TASK TO CARRY OUT: Starting at the line that holds "Instruction: Click the Akcie column header" and stopping at the line that holds "You are a computer-use agent. Viewport: 1295px", restate the records below word for word, with both of those lines included.

[SUPPLIED RECORDS Boundary: Start]

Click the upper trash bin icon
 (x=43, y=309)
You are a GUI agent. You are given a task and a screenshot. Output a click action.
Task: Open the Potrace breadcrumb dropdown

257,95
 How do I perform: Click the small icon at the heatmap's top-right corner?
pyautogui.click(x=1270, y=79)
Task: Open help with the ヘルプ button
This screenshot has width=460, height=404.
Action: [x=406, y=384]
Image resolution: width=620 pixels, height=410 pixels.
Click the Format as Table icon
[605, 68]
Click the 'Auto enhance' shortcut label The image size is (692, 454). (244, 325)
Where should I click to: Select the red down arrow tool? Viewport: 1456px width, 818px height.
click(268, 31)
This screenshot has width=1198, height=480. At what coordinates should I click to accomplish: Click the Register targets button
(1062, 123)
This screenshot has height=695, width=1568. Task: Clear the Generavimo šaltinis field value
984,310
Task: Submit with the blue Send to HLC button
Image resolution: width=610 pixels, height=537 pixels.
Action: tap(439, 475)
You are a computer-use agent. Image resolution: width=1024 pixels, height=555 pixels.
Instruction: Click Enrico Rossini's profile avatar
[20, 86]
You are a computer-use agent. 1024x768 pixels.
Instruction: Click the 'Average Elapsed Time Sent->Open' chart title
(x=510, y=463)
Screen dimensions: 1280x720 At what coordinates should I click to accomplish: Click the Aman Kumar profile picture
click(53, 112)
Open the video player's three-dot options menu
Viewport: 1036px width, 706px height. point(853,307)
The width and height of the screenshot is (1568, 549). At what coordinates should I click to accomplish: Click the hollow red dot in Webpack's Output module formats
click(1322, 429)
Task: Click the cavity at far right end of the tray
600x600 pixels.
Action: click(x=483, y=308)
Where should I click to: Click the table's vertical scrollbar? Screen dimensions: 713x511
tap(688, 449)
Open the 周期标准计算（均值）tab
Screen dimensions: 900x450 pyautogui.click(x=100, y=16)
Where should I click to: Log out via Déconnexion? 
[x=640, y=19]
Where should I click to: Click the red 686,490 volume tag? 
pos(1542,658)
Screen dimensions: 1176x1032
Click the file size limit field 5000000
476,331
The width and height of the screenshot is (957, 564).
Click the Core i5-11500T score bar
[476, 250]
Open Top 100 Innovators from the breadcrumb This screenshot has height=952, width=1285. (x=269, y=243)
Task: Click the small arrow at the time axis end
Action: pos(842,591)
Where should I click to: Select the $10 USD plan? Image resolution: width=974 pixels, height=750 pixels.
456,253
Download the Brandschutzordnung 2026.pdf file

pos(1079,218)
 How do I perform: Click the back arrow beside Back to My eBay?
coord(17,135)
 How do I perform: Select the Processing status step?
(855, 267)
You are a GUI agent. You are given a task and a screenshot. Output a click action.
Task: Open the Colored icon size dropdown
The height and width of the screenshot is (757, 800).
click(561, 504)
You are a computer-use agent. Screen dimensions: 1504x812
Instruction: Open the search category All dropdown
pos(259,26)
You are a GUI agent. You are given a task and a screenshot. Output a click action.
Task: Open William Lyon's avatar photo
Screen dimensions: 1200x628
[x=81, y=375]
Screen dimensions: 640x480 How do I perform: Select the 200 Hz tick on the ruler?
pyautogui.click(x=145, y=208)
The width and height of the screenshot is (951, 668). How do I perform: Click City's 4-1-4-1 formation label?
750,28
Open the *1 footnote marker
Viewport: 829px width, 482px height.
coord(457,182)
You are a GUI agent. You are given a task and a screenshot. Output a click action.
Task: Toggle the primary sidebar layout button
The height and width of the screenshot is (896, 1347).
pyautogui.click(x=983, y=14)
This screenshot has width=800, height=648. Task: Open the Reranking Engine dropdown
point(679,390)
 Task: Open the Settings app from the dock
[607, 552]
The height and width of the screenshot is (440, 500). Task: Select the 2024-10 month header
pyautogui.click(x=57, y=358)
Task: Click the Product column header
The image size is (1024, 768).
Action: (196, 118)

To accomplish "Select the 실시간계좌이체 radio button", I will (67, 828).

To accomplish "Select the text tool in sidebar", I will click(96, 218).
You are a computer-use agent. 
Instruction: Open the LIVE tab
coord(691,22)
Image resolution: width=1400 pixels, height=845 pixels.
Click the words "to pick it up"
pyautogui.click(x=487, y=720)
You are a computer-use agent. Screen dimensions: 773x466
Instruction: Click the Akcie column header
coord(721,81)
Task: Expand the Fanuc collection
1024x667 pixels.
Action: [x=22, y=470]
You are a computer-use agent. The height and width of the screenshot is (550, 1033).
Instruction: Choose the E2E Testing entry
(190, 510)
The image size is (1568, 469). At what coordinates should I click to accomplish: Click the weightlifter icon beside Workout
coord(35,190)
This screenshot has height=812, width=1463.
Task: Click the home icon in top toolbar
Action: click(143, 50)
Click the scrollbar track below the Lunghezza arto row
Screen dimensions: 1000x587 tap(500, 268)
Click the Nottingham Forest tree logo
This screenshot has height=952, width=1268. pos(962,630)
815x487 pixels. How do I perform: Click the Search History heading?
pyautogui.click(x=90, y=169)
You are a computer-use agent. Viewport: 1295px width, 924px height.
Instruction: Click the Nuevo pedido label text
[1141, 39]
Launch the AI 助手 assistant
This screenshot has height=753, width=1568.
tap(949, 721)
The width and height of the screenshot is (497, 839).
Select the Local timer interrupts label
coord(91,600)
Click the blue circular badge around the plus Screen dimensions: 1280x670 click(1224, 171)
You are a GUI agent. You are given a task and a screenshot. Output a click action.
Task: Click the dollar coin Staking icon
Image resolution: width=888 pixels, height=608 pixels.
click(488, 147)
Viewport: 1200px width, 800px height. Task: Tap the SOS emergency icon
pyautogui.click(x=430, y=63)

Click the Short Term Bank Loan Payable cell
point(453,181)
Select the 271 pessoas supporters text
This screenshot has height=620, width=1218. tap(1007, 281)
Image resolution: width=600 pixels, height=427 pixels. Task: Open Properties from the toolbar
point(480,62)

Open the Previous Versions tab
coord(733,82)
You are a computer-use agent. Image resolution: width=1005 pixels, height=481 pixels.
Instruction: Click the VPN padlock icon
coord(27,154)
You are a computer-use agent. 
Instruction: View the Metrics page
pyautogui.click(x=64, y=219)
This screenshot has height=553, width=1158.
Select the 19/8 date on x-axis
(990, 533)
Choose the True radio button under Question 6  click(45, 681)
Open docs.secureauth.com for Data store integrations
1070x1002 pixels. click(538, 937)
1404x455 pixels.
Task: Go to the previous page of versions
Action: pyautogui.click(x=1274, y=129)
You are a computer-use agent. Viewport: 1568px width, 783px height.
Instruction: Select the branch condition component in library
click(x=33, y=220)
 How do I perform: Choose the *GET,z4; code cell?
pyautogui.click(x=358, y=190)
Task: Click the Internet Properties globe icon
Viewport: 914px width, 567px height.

[SUPPLIED RECORDS Boundary: End]

ANSWER SECTION:
Instruction: Click the Akcie column header
coord(721,81)
Task: Expand the Fanuc collection
1024x667 pixels.
Action: [x=22, y=470]
You are a computer-use agent. The height and width of the screenshot is (550, 1033).
Instruction: Choose the E2E Testing entry
(190, 510)
The image size is (1568, 469). At what coordinates should I click to accomplish: Click the weightlifter icon beside Workout
coord(35,190)
This screenshot has height=812, width=1463.
Task: Click the home icon in top toolbar
Action: click(143, 50)
Click the scrollbar track below the Lunghezza arto row
Screen dimensions: 1000x587 tap(500, 268)
Click the Nottingham Forest tree logo
This screenshot has height=952, width=1268. pos(962,630)
815x487 pixels. How do I perform: Click the Search History heading?
pyautogui.click(x=90, y=169)
You are a computer-use agent. Viewport: 1295px width, 924px height.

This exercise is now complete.